Is it helpful to process all of that when you’re by yourself, or did it feel kind of like a trap?
It was both. But I think that’s why I was a fire lookout for so many years. I was up there for four seasons and I hadn’t cracked it yet. But I think it takes time to learn how to be up there.
What did you think was on the other side, once you cracked it?
Maybe some realizations, some understandings, which I do think happened.
Any realization specifically?
It’s really cliché, so I hesitate to say it, but it’s this idea of wherever you go, there you are. Obviously I had heard that before, and I’d felt it deeply, and I thought I understood it. But I think I had yet another understanding of it after this project—which was an appreciation for the decision making process we undergo in life and in art.
Did you feel dissatisfied in some way with the decisions you were making around the time you became a fire lookout? This isn’t a therapy session, but I’m interested in getting a clearer picture (laughs).
I was talking with a friend who took time away from writing about and programming films to get a “real,” stable job in an office. I said to him that I think it’s really important for more of us to talk about this with each other, not just amongst friends, but amongst colleagues and people who are in the same kinds of situations. As you know, it’s so difficult to be a filmmaker or an artist in general, let alone in this country. And sometimes I do question my life choices. I’ve made a few films, I have a teaching gig—it’s not a tenure track job, but I make some money—but I don’t know if I’ll ever be able to buy a house, or if I could even afford to have a family. You know, all these things.

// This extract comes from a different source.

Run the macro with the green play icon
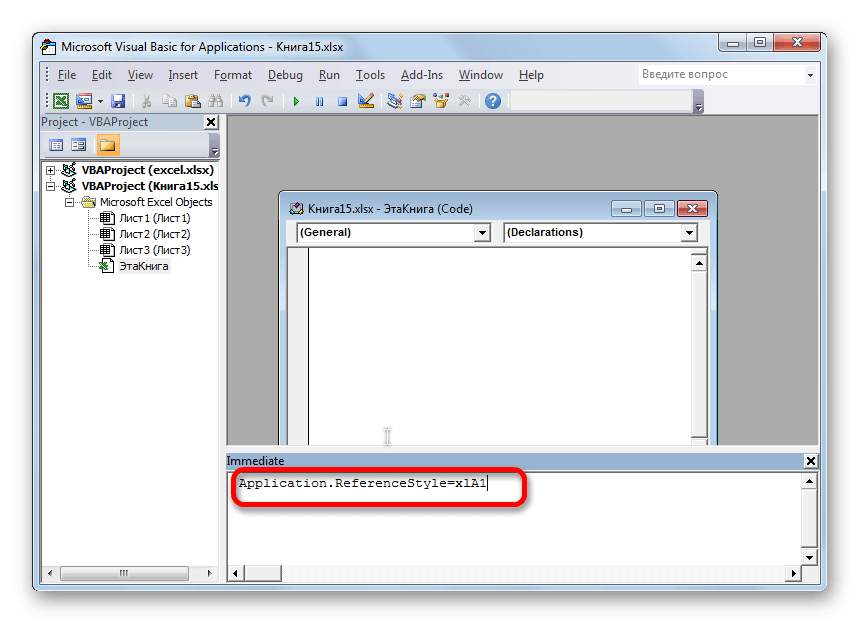Screen dimensions: 860x624 (296, 101)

After undergrad I was not excited about the prospect of moving to a place where I had to get a nine-to-five job, or going to law school, or anything like that. I was interested in alternative paths, in how other people were living. I discovered all these worlds out there that, to me, were a lot more fulfilling. So sometimes, and during the pandemic, for example, I asked myself, “Do I go back to a kind of communal setting? Do I move to a monastery, or a commune?” I want to hear what you think about this, too, but I feel like it’s unhealthy not to consider alternatives.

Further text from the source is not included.